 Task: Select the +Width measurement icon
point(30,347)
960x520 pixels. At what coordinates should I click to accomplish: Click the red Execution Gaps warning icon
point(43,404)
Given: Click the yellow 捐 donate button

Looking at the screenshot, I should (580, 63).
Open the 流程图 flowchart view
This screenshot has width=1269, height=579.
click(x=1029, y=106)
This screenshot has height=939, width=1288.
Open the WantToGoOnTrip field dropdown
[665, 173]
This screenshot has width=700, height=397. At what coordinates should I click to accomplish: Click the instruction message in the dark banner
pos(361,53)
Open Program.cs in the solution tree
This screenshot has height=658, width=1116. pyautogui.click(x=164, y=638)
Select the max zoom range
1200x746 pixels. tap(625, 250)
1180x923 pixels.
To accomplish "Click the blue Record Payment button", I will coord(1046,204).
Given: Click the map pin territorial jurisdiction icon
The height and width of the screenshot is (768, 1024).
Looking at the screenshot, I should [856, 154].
━━━━━━━━━━━━━━━━
→ What you will do
Give back, unchanged, the line containing "Given: Click the map" and each line that comes after it in the entries above, ending with the last.

→ Task solution
Given: Click the map pin territorial jurisdiction icon
The height and width of the screenshot is (768, 1024).
Looking at the screenshot, I should [856, 154].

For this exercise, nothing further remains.